▽

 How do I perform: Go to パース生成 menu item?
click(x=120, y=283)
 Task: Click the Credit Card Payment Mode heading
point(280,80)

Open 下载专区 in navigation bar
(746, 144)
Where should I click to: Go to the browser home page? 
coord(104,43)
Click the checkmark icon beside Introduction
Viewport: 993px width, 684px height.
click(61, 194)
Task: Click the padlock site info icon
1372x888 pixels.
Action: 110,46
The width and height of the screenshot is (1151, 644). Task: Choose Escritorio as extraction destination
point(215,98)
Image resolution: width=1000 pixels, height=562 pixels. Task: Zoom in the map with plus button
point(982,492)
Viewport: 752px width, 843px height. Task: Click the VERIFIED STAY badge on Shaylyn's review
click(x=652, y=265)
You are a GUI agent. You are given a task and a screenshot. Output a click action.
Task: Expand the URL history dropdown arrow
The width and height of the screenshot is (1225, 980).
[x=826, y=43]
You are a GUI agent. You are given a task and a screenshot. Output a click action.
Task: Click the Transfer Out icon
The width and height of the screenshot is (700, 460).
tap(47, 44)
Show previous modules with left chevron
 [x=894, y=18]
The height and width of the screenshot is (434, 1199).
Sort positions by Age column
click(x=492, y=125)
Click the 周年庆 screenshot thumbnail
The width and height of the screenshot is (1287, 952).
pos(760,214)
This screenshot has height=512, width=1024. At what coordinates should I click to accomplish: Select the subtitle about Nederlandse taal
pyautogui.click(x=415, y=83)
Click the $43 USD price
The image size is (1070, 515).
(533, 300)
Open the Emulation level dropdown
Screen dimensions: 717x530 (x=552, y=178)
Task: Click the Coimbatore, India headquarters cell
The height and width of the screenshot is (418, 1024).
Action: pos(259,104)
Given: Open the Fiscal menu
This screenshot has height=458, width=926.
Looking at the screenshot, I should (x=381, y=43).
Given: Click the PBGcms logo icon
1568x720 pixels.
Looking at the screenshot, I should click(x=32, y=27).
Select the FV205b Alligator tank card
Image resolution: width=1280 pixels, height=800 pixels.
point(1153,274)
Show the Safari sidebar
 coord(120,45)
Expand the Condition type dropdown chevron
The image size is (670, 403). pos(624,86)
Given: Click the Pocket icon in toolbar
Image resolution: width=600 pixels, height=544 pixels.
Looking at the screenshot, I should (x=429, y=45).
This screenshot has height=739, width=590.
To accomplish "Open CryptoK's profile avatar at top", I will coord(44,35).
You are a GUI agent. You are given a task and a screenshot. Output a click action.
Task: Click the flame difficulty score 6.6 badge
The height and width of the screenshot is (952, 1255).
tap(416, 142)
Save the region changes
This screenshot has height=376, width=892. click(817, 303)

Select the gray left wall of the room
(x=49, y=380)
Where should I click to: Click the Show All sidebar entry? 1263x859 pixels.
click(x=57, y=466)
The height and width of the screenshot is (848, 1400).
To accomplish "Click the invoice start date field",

△

* [Problem statement] What you return must match, line for line, the data from the line containing "The height and width of the screenshot is (848, 1400)." to its end, both ends included.

* [Completed exercise]
The height and width of the screenshot is (848, 1400).
To accomplish "Click the invoice start date field",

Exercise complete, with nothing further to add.